7 Tidak terduga

Winda sampai di tempat kerja kurang dari lima belas menit sebelum waktu pergantian jam kerja. Pagi ini dokter penyakit dalam visit lebih awal dari biasanya. Winda diminta kepala perawat ruangan untuk mendampingi dokter dan asistenya berkeliling ke ruangan pasien.

Setelah beberapa kali keluar masuk ruangan, tibalah di kamar terakhir VIP nomor satu karena dokter tersebut memilih memulai memeriksa dari kamar paling ujung. Dalam hati Winda sudah mulai menggerutu sebab suasana paginya yang cerah akan segera berubah mendung setelah melihat tatapan jahil dari pasien kamar tersebut.

Winda menarik nafas dalam ketika melewati pintu, menata tiap balok kesabaran dalam hatinya.

Semoga saja pasien jahil ini tidak mengganggunya lagi, semoga dia tidak berbuat aneh-aneh di depan dokter ini. Hemm, semoga hariku akan baik-baik saja, ya semoga saja. Winda hanya bisa terus berharap.

"Selamat pagi Tuan Yahya" sapa ramah asisten dokter kepada pasien kamar satu VIP..

Seketika Winda mengangkat kepala dan pandanganya buru-buru ia tujukan ke wajah pasien yang sedang tidur di bed pasien.

Alangkah terkejutnya Winda, rupanya ruangan itu telah tergantikan dengan pasien lain, lega rasanya tidak akan ada lagi yang jahil padanya. Namun di dalam lubuk hatinya yang terdalam ada sedikit ruang kosong dengan perasaan yang aneh disana.

Akh perasaan macam apa ini? hemm, jangan macam-macam deh! Winda mengutuki pikirannya sendiri yang mulai melenceng dari keinginannya.

Winda segera sadarkan diri, dia kembali menyimak dan mencatat setiap hasil pemeriksaan dokter. Begitu visit dokter selesai Winda kembali melanjutkan tugasnya.

***

Jam makan siang tiba, Winda memilih untuk pergi makan di kantin saat giliran istirahatnya tiba. Baginorangbyang bekerja di dunia medis, sebenarnya tidak ada jam istirahat khusus.

Mereka biasanya makan atau istirahat di sela waktu senggang mereka. Sebab pekerjaan di dunia medis tidak menentu. Bisa saja tiba-tiba banyak pasien dalam satu waktu. Entah itu karena terjadi kecelakaan masal, keracunan skala besar dan lain-lain.

Winda sudah membuat janji makan bersama sahabatnya yaitu Intan dari bagian farmasi. Sahabatnya itu sudah duduk di salah satu meja kantin dan sudah memesankanya makanan karena waktu istirahat yang singkat bagi para perawat.

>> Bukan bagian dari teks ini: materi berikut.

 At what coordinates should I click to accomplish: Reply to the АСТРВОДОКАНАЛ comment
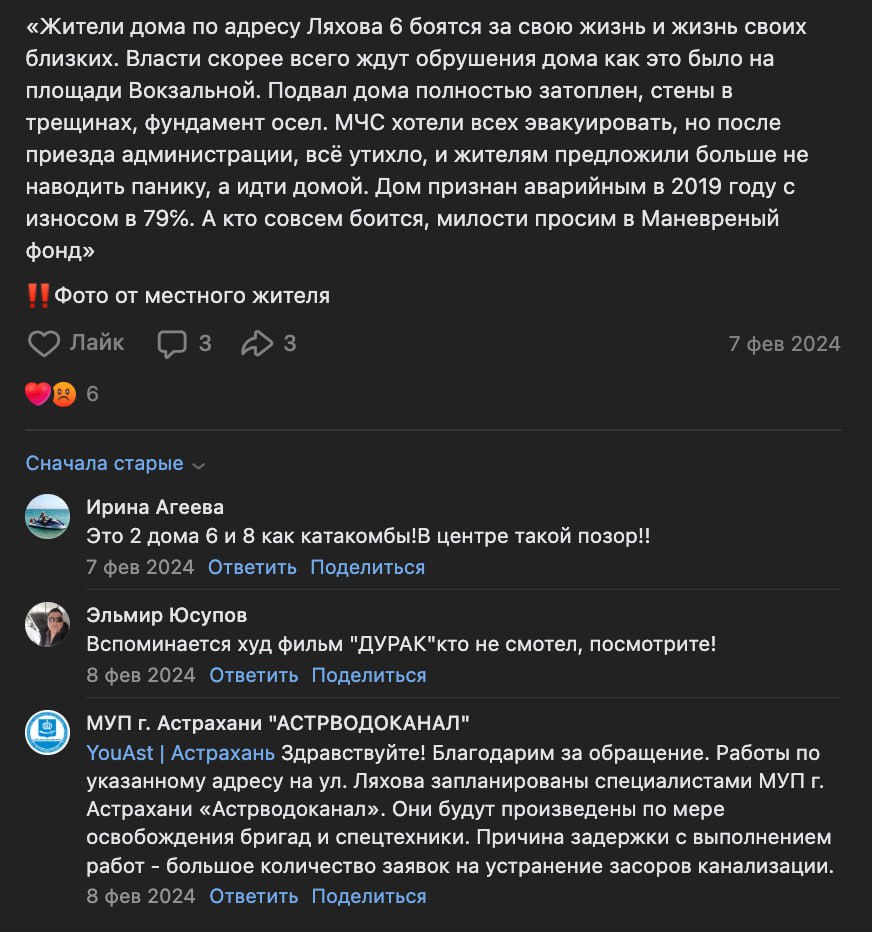253,896
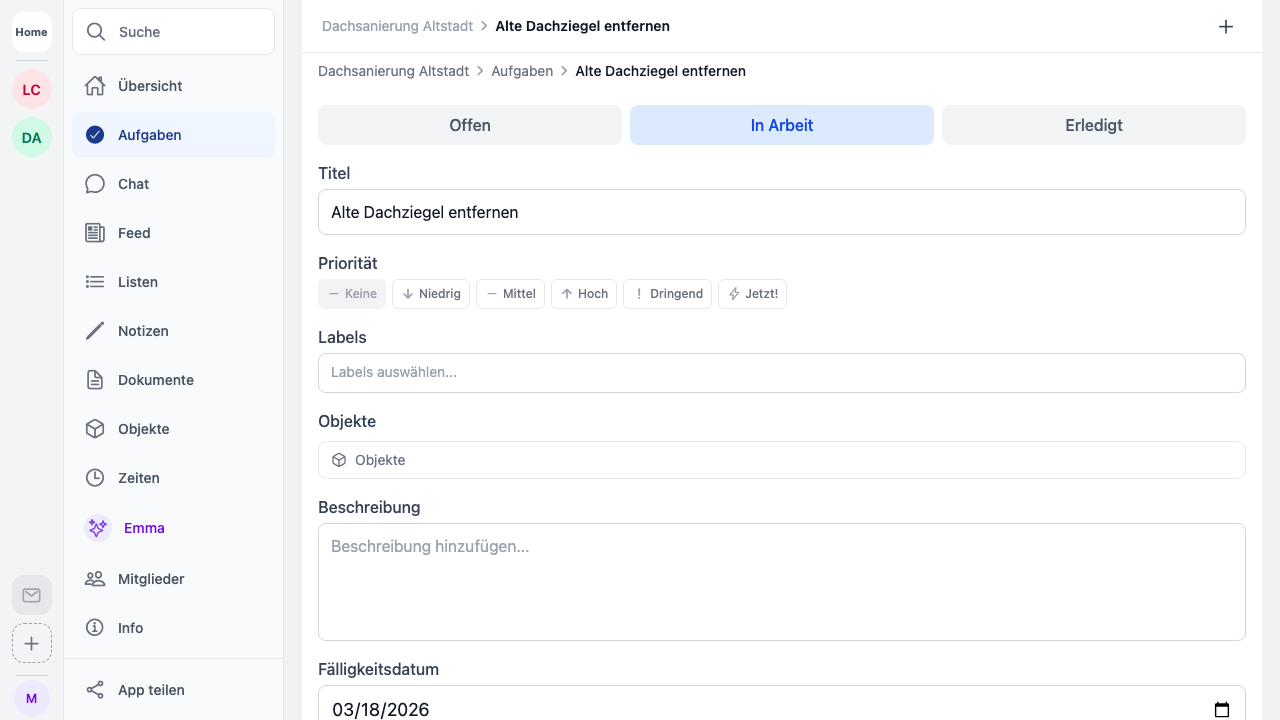
Task: Open Chat from the sidebar
Action: (133, 184)
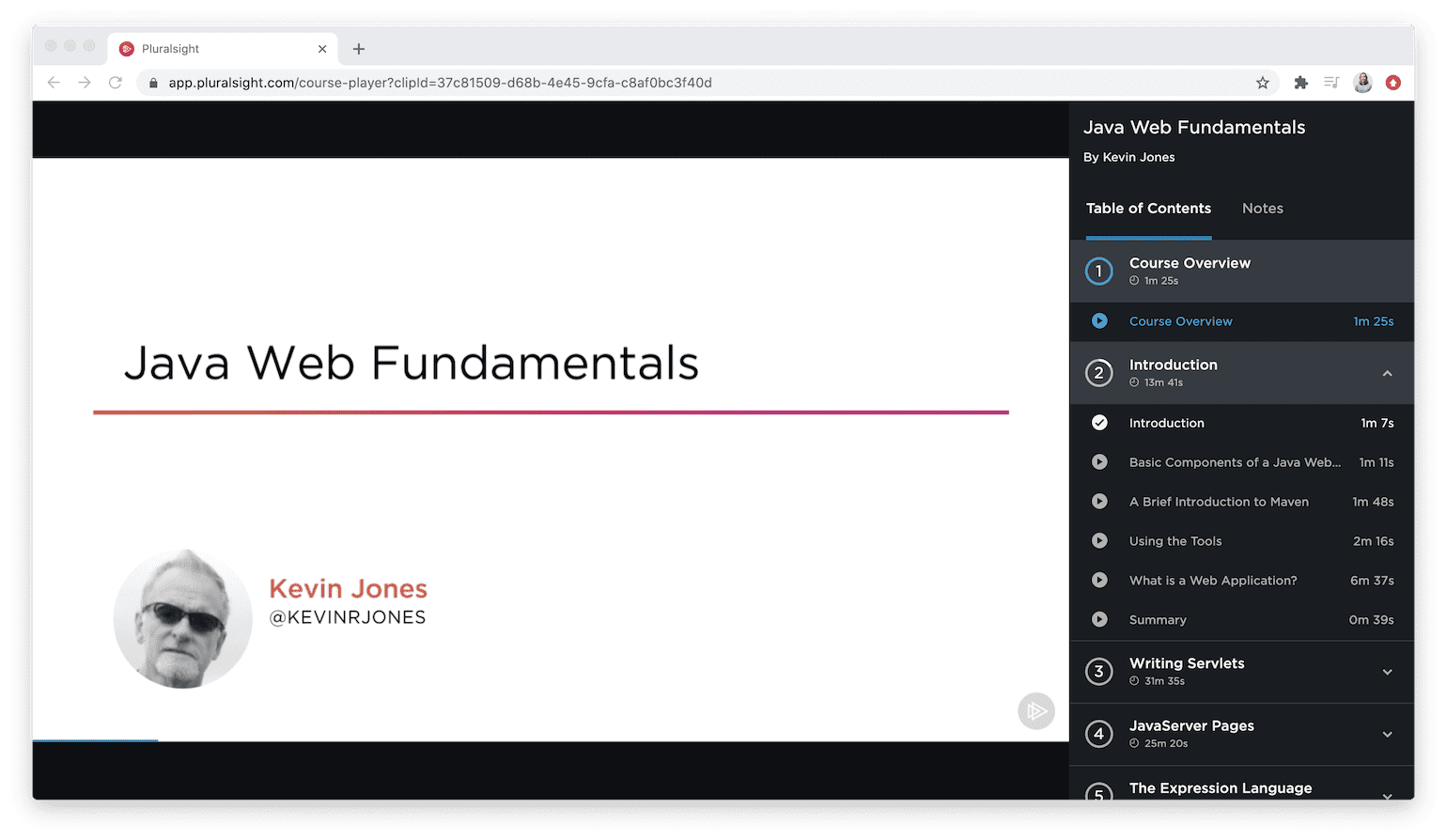This screenshot has width=1447, height=840.
Task: Switch to the Notes tab
Action: click(x=1262, y=208)
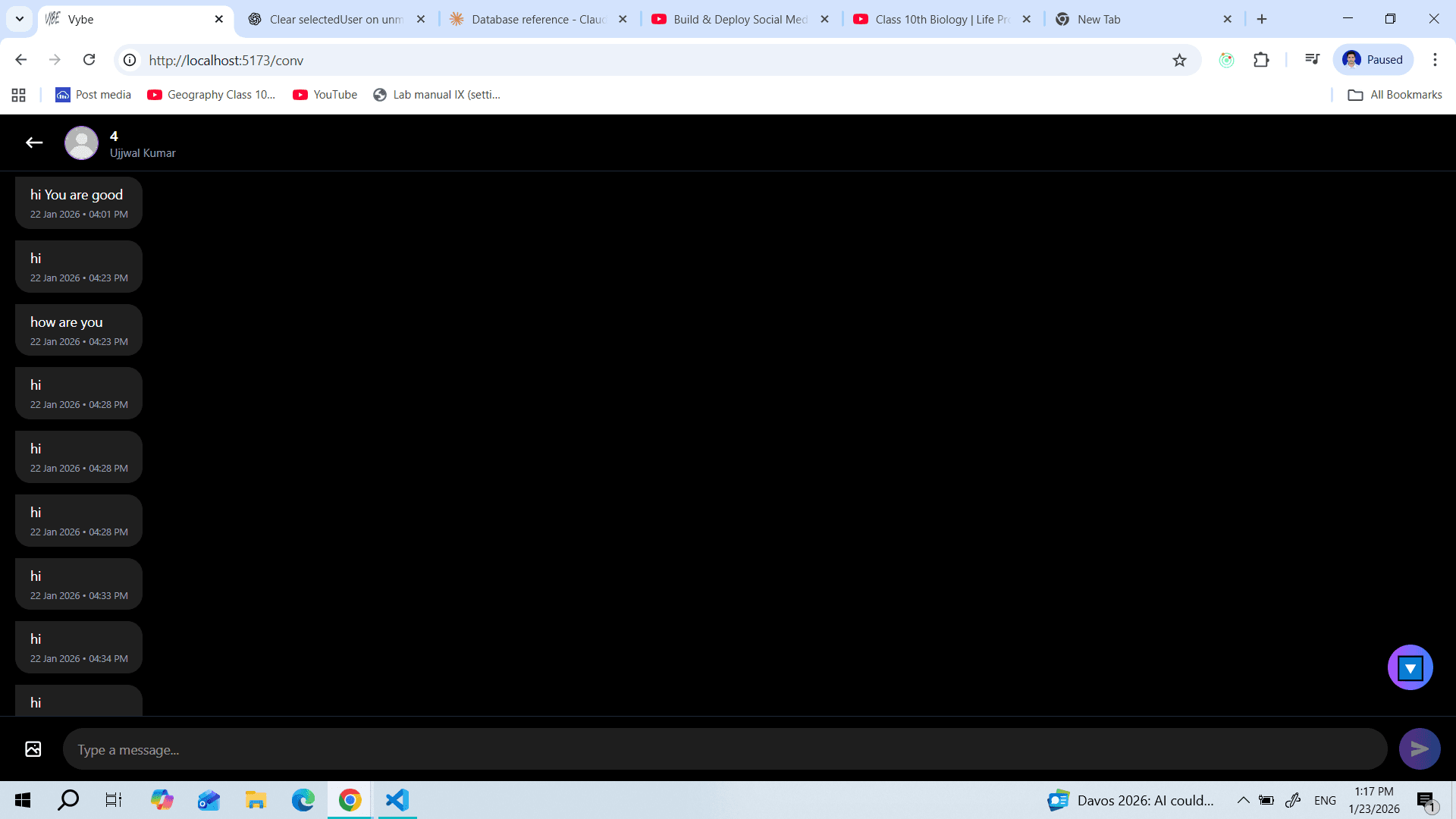
Task: Click the Paused sync profile button
Action: [x=1373, y=60]
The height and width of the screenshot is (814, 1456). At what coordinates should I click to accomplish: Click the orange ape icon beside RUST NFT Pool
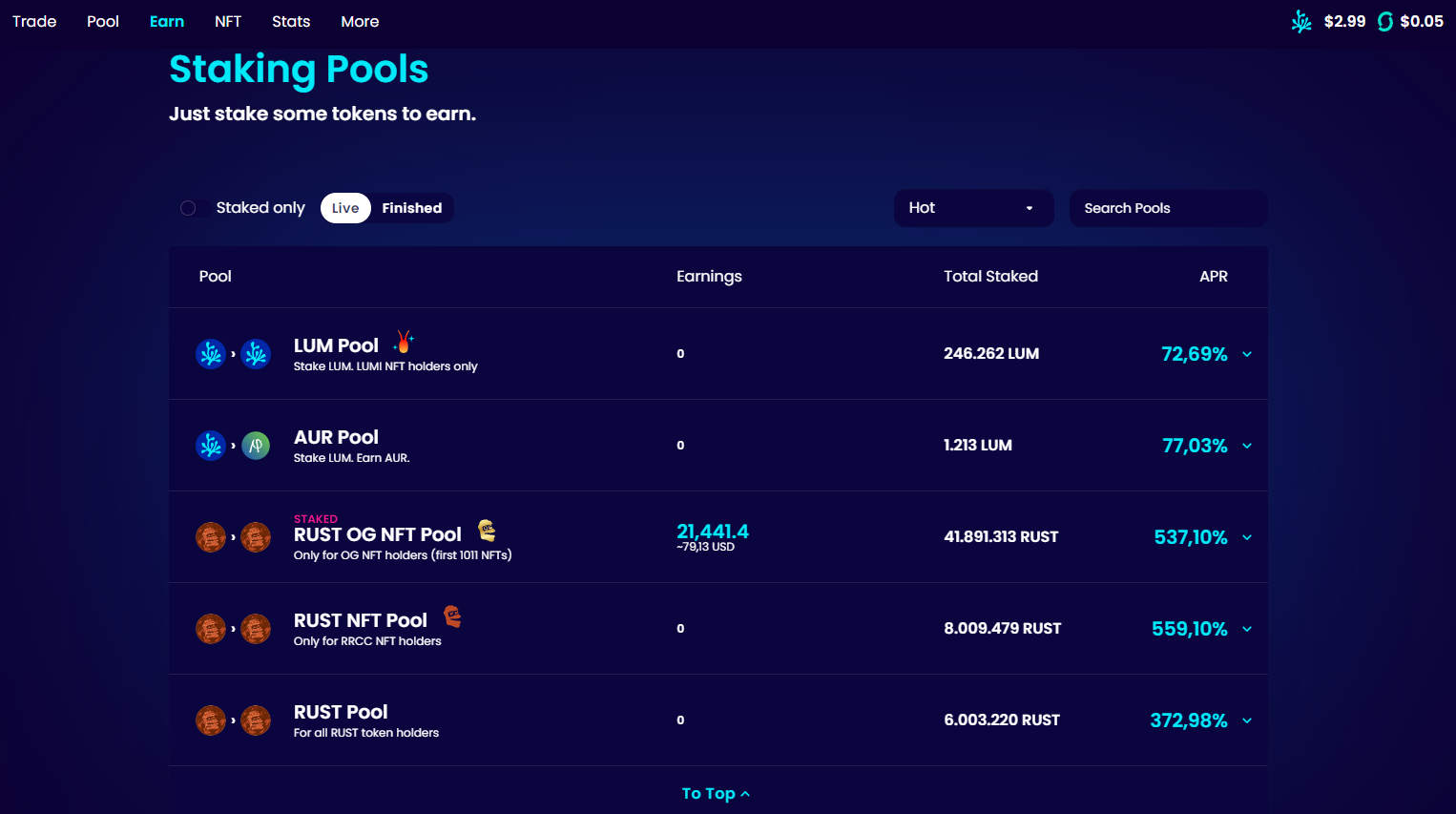pos(452,617)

"Hai, sudah lama?" tanya Winda.

"Nggak lah, baru lima jam. Hahaha" kata Intan membalas dengan canda.

Sahabatnya itu memang suka bercanda jadi Winda harus pintar menganalisa tentang kebenaran ucapan sahabatnya.

"Ari mana? kamu nggak sekalian ajak dia?" tanya Intan.

"Nggak" jawab Winda asal.

Intan sedikit mengangkat alisnya sambil melirik sahabatnya, dia ingin bertanya lebih lanjut, tapi Winda nampak tak berselera jadi dia mengurungkan niatnya. Dia lebih memilih menunggu Winda yang menceritakannya terlebih dahulu.

"Biasa, sensitifnya lagi kambuh" Winda terasa kalau sahabatnya itu penasaran, ya Winda memang terbuka dalam segala hal dengan Intan.

Tuh kan dia sudah cerita sendiri. Intan terkekeh dalam hati.

"Kemarin aku membahas kegalauan ku lagi, aku bilang padanya kalau Bunda masih tetap tidak setuju dengan hubungan kami yang beda kepercayaan." Kata Winda melanjutkan.

"Oh tentang itu ..." balas Intan datar.

"Ari bilang butuh waktu sendiri untuk beberapa saat, sejak itu dia sama sekali tidak menghubungiku. Tapi ada yang aneh sejak saat itu juga, ada beberapa paket yang terus datang untukku dan itu sempat membuatku senang." jelas Winda sambil tersenyum.

"Uhm, itu mungkin siasat Ari saja untuk membuatmu luluh lagi" ucap Intan santai sambil mengunyah makanannya.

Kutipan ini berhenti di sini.